Industriel ensuite, les constructeurs d’automobiles doivent tenir compte des prescripteurs politiques, surtout comme en Chine quand leurs préconisations sont des ordres, mais leurs clients peuvent aussi exprimer des désirs et il leur faut y répondre ! On peut même dire que les contraintes étatiques peuvent tomber dans le déni de démocratie à partir du moment où elles apparaissent idéologiques . L’industriel va donc devoir s’assurer que la logistique autour de la voiture électrique rassure sa clientèle. On parle d’autonomie, de temps de recharge, d’échanges et de propriété de batteries, de profondeur acceptable de décharge…on change, on s’adapte, mais le téléphone portable est un véritable service EN PLUS par rapport au fixe, pour la voiture électrique il faut convaincre de la fluidité de l’utilisation, (est-ce bien pratique pour mon mode de vie ?) et cela est loin d’être gagné ! La pollution sera moindre dans les villes, mais cela c’est collectif, et les couts d’utilisation apparaissent bien moindres, c’est là un attrait individuel. Mais l’industriel sait qu’il sera compris si le temps de charge est court, si la logistique du pays la permet partout, et ceci dépend de la disponibilité de plus de courant électrique avec un réseau renforcé, cela ne dépend pas de lui mais d’un effort collectif dont il n’a pas la maitrise.
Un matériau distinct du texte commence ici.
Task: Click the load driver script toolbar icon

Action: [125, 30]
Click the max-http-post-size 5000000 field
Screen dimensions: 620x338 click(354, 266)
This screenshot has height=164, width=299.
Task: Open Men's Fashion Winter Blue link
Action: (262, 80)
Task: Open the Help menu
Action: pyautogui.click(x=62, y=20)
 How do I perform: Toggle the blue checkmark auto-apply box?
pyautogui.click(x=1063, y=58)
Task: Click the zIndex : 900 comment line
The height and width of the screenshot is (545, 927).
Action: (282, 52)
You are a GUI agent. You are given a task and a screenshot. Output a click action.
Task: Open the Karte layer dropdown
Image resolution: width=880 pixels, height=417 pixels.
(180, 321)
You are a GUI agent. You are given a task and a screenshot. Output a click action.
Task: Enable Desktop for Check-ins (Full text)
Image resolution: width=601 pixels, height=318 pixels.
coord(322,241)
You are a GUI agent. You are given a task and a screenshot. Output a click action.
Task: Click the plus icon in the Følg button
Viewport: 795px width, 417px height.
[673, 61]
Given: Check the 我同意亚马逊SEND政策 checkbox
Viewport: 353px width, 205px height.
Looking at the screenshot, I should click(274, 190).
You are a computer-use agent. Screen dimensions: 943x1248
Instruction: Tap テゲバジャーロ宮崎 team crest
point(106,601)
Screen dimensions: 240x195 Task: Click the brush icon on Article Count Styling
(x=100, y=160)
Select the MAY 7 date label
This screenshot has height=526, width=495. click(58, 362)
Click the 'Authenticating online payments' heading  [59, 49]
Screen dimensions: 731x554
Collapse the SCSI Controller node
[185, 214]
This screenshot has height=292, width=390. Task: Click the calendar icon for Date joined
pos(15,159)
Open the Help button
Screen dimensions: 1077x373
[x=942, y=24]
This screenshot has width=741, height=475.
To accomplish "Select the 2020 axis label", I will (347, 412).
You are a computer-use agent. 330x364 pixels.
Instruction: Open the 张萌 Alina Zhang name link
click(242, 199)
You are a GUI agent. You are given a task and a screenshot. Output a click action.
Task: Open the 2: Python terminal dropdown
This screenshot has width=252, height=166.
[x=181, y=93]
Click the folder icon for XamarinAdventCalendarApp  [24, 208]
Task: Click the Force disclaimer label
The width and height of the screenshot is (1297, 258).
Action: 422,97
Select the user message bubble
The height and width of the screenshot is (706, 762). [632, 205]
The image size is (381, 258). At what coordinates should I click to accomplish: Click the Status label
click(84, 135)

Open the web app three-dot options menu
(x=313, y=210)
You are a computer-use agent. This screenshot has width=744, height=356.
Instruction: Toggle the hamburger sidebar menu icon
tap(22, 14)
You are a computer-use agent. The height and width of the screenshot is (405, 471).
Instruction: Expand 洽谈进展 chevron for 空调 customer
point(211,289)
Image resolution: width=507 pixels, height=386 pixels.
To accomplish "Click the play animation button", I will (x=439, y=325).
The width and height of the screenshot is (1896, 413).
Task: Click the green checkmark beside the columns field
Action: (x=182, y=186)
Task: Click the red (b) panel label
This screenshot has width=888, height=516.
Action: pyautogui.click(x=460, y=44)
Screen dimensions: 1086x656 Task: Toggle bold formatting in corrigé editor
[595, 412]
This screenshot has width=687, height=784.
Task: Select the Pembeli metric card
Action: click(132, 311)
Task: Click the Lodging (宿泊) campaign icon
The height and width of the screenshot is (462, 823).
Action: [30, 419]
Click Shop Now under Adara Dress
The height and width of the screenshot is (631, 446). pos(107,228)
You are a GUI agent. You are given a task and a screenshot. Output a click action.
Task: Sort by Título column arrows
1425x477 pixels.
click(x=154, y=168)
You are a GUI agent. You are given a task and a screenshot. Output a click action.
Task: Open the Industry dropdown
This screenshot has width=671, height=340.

Enfin on a bien compris le phénomène chinois où la forme de démocratie autoritaire peut ordonner un changement de cap suivi par le peuple, mais je doute que notre pays, l’Europe en général et la plupart des autres pays Inde comprise, puisse se plier rapidement à des diktats parlementaires ou gouvernementaux conduisant de façon radicale à un changement dans la propulsion de véhicules. Cela se fera avec la démonstration de l’intérêt individuel et non par la loi. La cohabitation entre les villes polluées où la voiture électrique sera préconisée et les « territoires » qui auront à la fois les centrales électriques et une faible incitation au changement (difficultés de réseaux et absence de pollution ) conduira au maintien des véhicules à propulsion hydrocarbonée.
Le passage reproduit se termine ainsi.